What’s more, control over how aid dollars are spent, over how or even if aid projects really might make a difference in the lives of the poor, is in the hands of people unaccountable to them—or to the average citizen from whose taxes that money comes. For David Satterthwaite, senior fellow at the International Institute for Environment and Development, “The people whose needs justify the whole development industry are the people with the least power to influence development and to whom there is the least accountability in terms of what is funded and who gets funded.” The same case can be made for poverty alleviation in Canada.

By maintaining control of both international and domestic poverty-alleviation measures, states can ignore issues of social justice, and in doing so, keep alive the notion that the poor are irresponsible, incapable and unwilling to find solutions to poverty.

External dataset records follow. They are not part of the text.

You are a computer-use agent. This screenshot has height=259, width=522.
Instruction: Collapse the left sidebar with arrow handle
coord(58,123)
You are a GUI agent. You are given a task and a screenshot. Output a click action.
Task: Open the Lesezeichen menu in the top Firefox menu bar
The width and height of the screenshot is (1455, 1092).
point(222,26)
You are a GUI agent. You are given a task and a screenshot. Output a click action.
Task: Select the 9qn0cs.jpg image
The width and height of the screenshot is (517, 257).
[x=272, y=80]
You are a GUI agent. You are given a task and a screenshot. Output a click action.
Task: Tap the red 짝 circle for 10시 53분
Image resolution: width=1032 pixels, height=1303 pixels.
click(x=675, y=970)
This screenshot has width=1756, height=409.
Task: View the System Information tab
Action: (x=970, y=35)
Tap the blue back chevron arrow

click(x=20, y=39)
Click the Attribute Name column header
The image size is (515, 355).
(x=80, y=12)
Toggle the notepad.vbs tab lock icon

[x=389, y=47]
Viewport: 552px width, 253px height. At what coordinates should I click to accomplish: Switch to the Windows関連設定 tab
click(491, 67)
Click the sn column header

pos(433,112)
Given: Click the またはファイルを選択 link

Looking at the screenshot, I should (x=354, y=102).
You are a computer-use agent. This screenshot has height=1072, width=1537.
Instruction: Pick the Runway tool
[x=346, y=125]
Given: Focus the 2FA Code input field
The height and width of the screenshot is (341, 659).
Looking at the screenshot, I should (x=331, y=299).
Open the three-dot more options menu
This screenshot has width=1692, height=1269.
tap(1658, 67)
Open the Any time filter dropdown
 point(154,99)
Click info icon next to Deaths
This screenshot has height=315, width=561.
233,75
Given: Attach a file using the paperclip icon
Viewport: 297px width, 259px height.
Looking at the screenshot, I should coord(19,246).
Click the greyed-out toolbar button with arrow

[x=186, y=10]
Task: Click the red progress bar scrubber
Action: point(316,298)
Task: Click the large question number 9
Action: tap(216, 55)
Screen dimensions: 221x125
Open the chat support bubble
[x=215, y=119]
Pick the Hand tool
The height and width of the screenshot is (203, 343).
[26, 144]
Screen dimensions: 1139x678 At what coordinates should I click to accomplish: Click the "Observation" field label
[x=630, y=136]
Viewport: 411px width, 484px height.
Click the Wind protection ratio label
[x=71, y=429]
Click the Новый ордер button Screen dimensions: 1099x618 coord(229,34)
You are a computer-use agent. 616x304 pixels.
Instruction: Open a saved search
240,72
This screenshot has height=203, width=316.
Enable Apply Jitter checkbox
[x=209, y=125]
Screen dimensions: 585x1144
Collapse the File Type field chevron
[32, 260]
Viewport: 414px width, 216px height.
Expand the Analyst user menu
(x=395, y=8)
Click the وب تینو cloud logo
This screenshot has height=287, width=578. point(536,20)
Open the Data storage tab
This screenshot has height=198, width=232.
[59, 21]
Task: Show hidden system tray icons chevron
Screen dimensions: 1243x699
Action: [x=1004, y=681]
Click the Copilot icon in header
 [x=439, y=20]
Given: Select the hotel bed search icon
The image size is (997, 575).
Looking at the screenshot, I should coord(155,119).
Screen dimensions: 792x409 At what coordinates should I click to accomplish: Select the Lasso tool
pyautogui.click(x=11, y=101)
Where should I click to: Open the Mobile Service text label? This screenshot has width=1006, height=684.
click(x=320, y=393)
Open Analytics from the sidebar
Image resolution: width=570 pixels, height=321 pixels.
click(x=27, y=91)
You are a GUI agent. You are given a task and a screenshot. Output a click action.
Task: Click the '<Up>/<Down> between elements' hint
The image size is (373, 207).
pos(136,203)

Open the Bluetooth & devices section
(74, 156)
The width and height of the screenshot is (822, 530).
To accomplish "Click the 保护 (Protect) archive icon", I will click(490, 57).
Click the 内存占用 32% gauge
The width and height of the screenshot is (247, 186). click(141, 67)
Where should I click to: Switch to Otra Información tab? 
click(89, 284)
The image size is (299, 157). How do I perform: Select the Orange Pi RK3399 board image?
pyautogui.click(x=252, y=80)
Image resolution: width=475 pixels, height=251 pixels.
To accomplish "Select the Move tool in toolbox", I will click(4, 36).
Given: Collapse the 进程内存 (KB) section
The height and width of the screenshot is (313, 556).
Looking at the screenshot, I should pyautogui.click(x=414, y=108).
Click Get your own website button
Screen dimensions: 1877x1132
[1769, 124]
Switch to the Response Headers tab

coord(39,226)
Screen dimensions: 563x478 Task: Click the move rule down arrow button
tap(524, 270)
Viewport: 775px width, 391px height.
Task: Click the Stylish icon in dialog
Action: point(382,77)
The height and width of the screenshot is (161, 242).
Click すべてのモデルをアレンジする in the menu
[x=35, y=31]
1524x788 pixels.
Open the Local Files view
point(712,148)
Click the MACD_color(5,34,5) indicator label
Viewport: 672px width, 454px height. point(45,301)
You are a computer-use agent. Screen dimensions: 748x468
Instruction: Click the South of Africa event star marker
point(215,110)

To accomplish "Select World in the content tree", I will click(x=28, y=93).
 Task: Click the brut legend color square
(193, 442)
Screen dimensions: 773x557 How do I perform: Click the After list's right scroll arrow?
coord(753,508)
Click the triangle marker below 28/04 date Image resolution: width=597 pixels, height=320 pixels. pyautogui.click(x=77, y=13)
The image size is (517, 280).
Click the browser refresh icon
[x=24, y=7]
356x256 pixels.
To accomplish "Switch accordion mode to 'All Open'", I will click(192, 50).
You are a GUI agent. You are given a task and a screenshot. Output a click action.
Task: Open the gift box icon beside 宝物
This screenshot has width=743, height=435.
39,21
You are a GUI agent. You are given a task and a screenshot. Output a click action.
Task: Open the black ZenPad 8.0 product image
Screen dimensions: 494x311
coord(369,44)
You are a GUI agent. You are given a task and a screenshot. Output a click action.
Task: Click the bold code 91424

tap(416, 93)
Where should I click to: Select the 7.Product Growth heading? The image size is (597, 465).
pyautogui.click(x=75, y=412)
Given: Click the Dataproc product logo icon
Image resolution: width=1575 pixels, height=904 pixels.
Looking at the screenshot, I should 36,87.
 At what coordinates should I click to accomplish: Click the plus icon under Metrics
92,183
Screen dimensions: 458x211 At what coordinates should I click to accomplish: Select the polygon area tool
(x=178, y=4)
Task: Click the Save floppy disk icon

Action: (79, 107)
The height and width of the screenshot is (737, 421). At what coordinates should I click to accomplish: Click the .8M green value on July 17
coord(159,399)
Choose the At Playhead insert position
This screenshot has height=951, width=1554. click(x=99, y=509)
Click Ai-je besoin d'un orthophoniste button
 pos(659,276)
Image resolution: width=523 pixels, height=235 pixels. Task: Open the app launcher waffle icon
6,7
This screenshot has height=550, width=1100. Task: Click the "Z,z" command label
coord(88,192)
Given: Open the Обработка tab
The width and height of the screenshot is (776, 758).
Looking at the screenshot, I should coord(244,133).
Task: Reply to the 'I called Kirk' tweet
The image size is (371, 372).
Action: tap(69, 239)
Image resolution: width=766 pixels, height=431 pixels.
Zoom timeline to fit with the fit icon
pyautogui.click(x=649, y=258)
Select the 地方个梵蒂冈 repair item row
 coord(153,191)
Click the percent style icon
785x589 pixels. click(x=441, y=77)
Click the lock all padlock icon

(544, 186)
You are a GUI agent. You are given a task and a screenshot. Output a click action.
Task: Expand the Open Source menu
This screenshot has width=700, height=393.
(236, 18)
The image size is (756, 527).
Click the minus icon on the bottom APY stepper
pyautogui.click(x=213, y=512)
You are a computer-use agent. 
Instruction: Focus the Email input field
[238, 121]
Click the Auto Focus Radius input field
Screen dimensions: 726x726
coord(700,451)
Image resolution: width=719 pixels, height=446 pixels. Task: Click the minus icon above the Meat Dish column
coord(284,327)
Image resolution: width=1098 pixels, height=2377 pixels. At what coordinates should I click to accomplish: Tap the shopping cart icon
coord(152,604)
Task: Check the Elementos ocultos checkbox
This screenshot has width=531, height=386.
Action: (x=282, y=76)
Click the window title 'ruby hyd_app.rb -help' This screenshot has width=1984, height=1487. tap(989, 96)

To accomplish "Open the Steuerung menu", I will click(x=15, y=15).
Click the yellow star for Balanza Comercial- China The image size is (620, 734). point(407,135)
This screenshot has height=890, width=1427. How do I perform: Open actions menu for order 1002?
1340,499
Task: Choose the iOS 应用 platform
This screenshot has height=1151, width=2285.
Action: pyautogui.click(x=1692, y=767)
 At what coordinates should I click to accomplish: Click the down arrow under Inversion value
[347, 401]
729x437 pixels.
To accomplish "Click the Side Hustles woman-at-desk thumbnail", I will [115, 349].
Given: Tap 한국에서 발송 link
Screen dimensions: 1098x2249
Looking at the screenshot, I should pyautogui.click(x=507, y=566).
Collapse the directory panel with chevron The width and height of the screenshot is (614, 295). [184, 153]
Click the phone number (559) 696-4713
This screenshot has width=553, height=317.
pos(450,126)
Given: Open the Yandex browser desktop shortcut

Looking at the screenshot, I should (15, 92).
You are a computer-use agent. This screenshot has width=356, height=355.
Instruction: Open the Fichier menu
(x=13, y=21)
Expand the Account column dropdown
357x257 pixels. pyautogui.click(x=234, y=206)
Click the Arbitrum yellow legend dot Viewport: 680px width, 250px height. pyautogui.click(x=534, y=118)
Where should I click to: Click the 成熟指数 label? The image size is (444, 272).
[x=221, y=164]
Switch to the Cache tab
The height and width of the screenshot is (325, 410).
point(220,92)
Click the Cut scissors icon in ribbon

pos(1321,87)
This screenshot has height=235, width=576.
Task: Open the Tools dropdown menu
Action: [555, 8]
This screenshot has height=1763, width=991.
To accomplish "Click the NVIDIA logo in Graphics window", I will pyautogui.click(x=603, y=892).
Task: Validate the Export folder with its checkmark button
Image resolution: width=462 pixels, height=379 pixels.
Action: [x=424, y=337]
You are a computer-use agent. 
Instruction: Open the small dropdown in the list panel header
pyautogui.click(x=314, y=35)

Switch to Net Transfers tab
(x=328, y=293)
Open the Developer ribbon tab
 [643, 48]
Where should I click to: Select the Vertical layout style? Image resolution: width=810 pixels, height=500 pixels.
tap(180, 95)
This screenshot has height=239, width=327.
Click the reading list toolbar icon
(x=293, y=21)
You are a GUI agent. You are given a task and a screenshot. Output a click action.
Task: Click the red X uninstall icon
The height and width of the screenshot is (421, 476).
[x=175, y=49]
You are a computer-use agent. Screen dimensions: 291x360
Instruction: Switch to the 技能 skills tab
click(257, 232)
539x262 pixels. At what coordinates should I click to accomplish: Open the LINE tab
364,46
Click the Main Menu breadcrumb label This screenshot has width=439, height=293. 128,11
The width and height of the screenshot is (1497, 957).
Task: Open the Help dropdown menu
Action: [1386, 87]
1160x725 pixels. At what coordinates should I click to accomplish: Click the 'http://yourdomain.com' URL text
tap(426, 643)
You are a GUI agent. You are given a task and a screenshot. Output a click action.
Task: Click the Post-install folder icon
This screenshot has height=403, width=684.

In Canada, the provision of welfare offers a good example of this. According to the Toronto Star’s Thomas Walkom, there are about 1.7 million Canadians receiving welfare benefits. These benefits are extremely low and over the past decades have been steadily cut. Yet rather than allowing people on social assistance to be more entrepreneurial and innovative in seeking solutions to their poverty, any extra money they earn is clawed back from their benefits.

This kind of regulatory condescension removes any incentive to take the first steps to something that might improve their future wellbeing in the long term, but for which there may be as yet no guarantee. Rather, the system makes not working at all preferable to losing a small but steady income from the government; it makes helplessness, or dependency, preferable to agency.

Another Way to Fight Poverty

Social movements around the world have shown another way of battling poverty, recognizing and struggling for both rights and resources. Their achievements in changing their lives by challenging landlessness, homelessness, inadequate education and unemployment provide an indication that, in Canada too, the communities of the poor can organize. They can set the terms of real debate and demand, not beg for, social and economic justice.

Yet for the Harper government, like national governments everywhere, the notion of the poor organizing to demand rights, resources and accountability is anathema. The amounts of public money the Tories are willing to spend on the poor segments of that public are designed to impress voters justifiably concerned about the fact that poverty exists within a wealthy nation. The spending is not designed to empower the poor to devise and implement solutions to their poverty.

Right now, most if not all official aid keeps control of poverty alleviation strategies in the hands of the wealthy, and notions of social justice out of the equation. And in the words of Sheela Patel, a leader of India’s slum dwellers movement, they “are just tinkering, just trying to get the poor to manage their poverty better.”

Augusta Dwyer is the author of Broke But Unbroken: Grassroots Social Movements and Their Radical Solutions to Poverty, Fernwood Publishing, forthcoming in May 2011.